P: O mestre interior não é encontrado facilmente.

M: Já que está em você e com você, a dificuldade não pode ser séria. Olhe para dentro e o encontrará.

P: Quando olho para dentro, encontro sensações e percepções, pensamentos e sentimentos, desejos e medos, lembranças e expectativas. Estou imerso nesta nuvem e não vejo nada.

M: Este que vê tudo isto, e o nada também, é o mestre interior. Só ele é, todo o restante parece ser. Ele é seu próprio ser (swarupa), sua esperança e segurança de liberdade; encontre-o e una-se a ele, e estará a salvo e seguro.

P: Acredito, mas quando procuro este ser interior, vejo que me escapa.

M: A idéia “me escapa”, onde surge?

P: Na mente.

M: E quem conhece a mente?

P: A testemunha da mente conhece a mente.

M: Veio alguém para dizer-lhe: “Eu sou a testemunha da mente”?

P: Claro que não. Seria apenas outra idéia na mente.

M: Então, quem é a testemunha?

P: Eu sou.

M: De modo que conhece a testemunha porque você é a testemunha. Não necessita ver a testemunha em sua frente. Aqui, de novo, ser é conhecer.

P: Sim, vejo que eu sou a testemunha, a própria Consciência. Mas, em que isso me beneficia?

M: Que pergunta! Que tipo de benefício você espera? Não é suficiente conhecer o que se é?

P: Qual a utilidade do autoconhecimento?

M: Ajuda-o a entender o que você não é e o libera de idéias, ações e desejos falsos.

P: Se apenas fosse a testemunha, que importaria o correto e o incorreto?

M: O que ajuda a conhecer a si mesmo é correto; o que o impede, é incorreto. Conhecer o ser real de si mesmo é uma bem-aventurança, esquecê-lo é dor.

P: É a consciência da testemunha o verdadeiro Ser?

M: É o reflexo do real na mente (buddhi). O real está além. A testemunha é a porta pela qual você vai além.

P: Qual o propósito da meditação?

M: Ver o falso como falso é meditação. Isto deve continuar todo o tempo.

P: Disseram-nos para que meditemos regularmente.

M: O exercício diário deliberado de discriminar entre o verdadeiro e o falso, e a renúncia do falso, é meditação. Há muitos tipos de meditação para começar, mas, finalmente, todos se fundem em um.

P: Diga-me, por favor, qual é o caminho mais curto para a auto-realização?

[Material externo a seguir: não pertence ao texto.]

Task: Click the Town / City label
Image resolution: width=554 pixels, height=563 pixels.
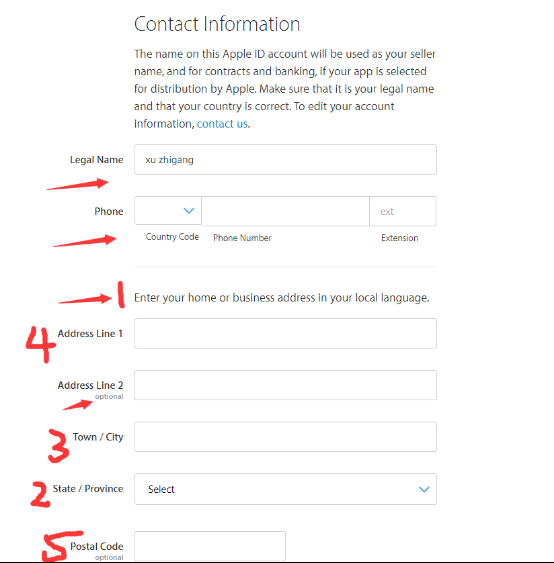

M: Nenhum caminho é curto ou longo, mas algumas pessoas são mais sérias que outras. Posso contar-lhe de mim mesmo. Eu era um homem simples, mas confiei no meu Guru. O que ele me disse para fazer, eu fiz. Disse-me que me concentrasse no “eu sou”, e o fiz. Disse-me que estou além de tudo o que se pode perceber ou conceber-se, e eu acreditei nele. Dei-lhe meu coração e minha alma, toda minha atenção e todo o meu tempo disponível (tinha que trabalhar para manter minha família). Como resultado da fé e da dedicação sincera, realizei meu ser (swarupa) em três anos. Você pode escolher o caminho que lhe convenha; sua seriedade determinará o grau de progresso.

P: Nenhuma sugestão para mim?

M: Estabeleça-se firmemente na Consciência de “eu sou”. Este é o princípio e também o fim de todo esforço.